Posted in Happiness, health, love, Magick, Mysticism, Philosophy, Reality Bites, Ultimate Reality, World of Emotions with tags , , , , , , , on January 23, 2009 by wizardsmoke

If love isn’t a choice, it isn’t love. Love is only special because it is directly in opposition to our best survival-based interests. And I don’t mean love as in sexual desire, because that’s the impulse to procreate. Love is compassion for other people who are actually a threat to our survival.

Thus spake the ‘Smoke on a dorky post to one of his goofy Google groups. Not that anyone paid any attention, but nor should they. People need to follow their hearts! Ha! but you didn’t hear it from me…

Anyway, one confusing issue is that there are no actual correct or right answers to anything. There is only more of the same in any given direction. In the famous scene from The Matrix (already looking so dated!), when Morpheus says that he can only show the door, but not open it for Neo, he’s implying the idea that only you can decide what you want to do. There are no universally correct answers, because you have to live with yourself and your decisions. It’s all relative.
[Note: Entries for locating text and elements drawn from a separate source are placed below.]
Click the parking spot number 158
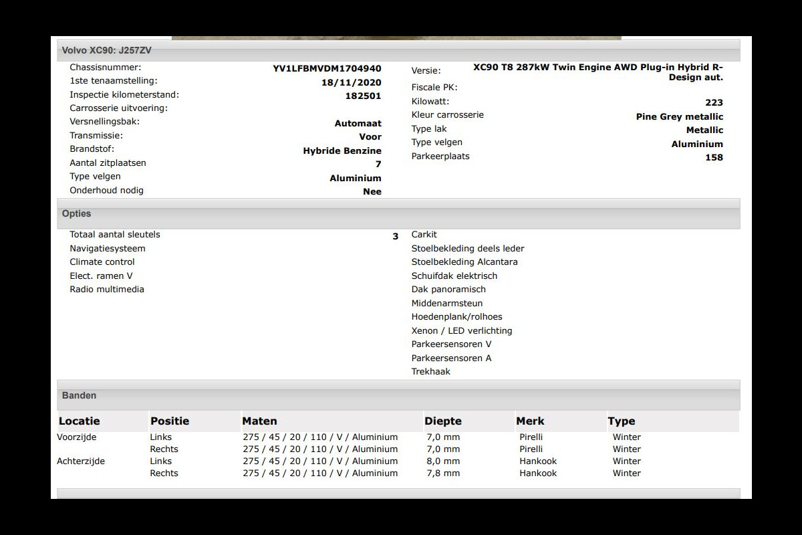 coord(714,158)
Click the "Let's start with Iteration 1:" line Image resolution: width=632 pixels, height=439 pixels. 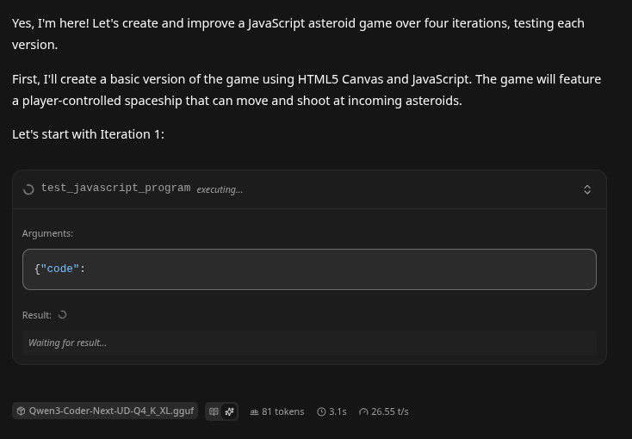click(x=88, y=134)
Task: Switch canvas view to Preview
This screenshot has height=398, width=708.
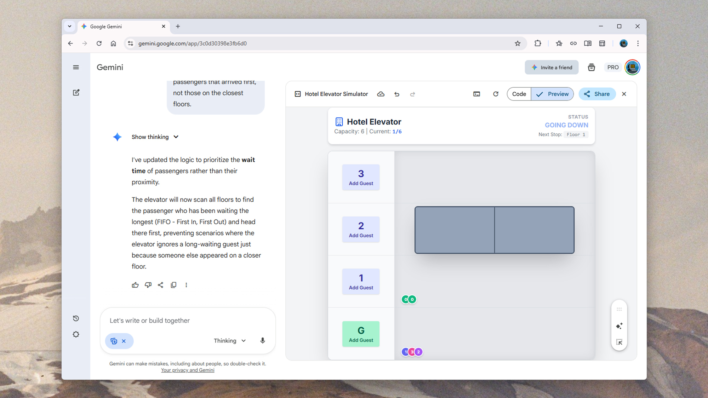Action: [552, 94]
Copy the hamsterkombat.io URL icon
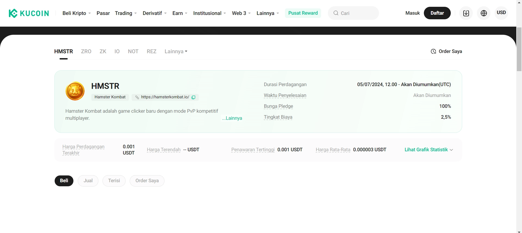 [x=194, y=97]
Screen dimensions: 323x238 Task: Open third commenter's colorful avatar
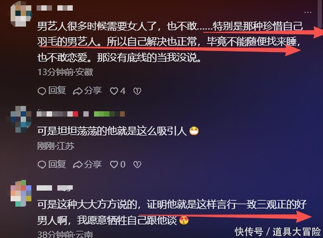[21, 194]
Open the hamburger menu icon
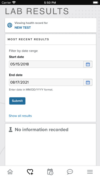The image size is (100, 178). click(x=90, y=172)
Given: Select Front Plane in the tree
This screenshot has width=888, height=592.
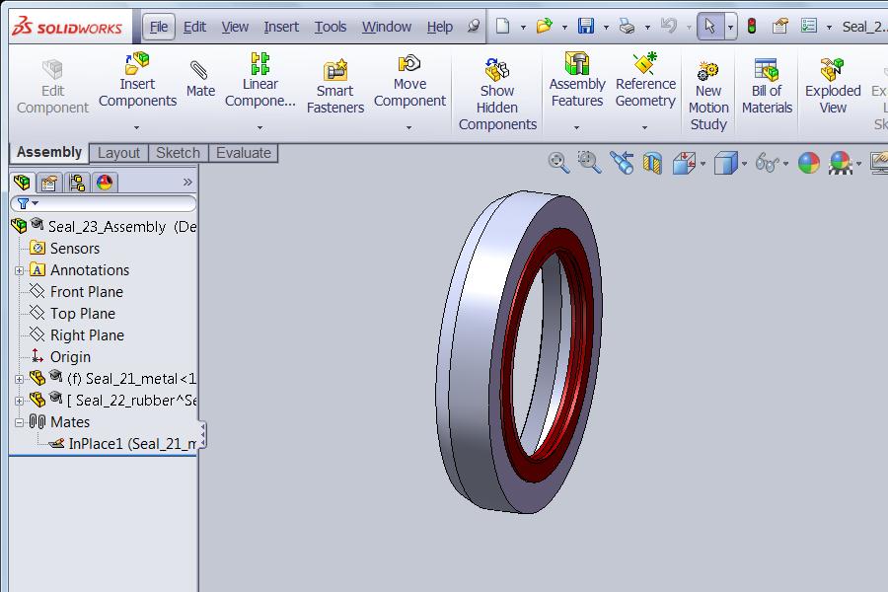Looking at the screenshot, I should pyautogui.click(x=86, y=292).
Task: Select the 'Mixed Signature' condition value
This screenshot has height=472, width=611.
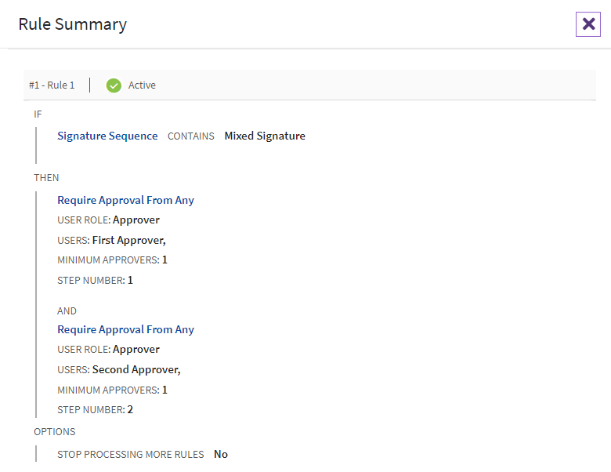Action: pos(265,136)
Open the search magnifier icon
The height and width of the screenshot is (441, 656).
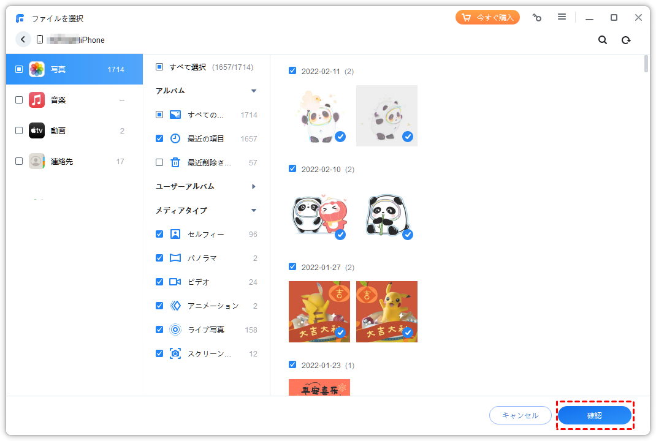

It’s like dating someone who alternately wants you to be their slave and boss. As long as we have someone telling us what to do or doing things for us, we won’t be satisfied.

But what is satisfaction anyway? It’s just the absence of craving in the mind. That’s why camping in the wilderness (if you can find it these days!) or periods of extended vacation or retreat are so nice. The environmental humming — the distractions — that the mind feeds on in our daily routine, it all fades away and the mind no longer has any garbage or junk food to cling to. Even if you aren’t actively seeking out some kind of deep meditative experience, you’ll begin to relax and rediscover forgotten memories.

In the entertaining book, North Toward Night, the writer/international sailor Alvah Simon spends a year by himself, living in his small sailboat, in the frozen Arctic passage between Canada and Greenland. During the winter, he finds himself in nearly 24-hour darkness for months. Sitting there in the dark with nothing to do except read a few books and eat, he describes how his memory and imagination grew incredibly strong and potent. And there is no mention of religious practices or meditation or other stuff so many people will often attribute to these psychological events (not to mention, the author’s interpretations of other events as magical or willed by God is pretty charmingly naive). He simply spent so much time on his own, without any other individuals (“social distortion”) to feed upon or supply his mind with choices or actions to mimic.

Actually, what’s so crazy is that our actions reflect our environments and surroundings and social spheres even if we consciously make an effort to resist being affected by them. But there’s no escape — it’s like advertising, you don’t consciously buy into the ads — they infiltrate your subconscious. But you can certainly chill out, see what’s going on around you, and choose what path to follow in best accordance with your desires.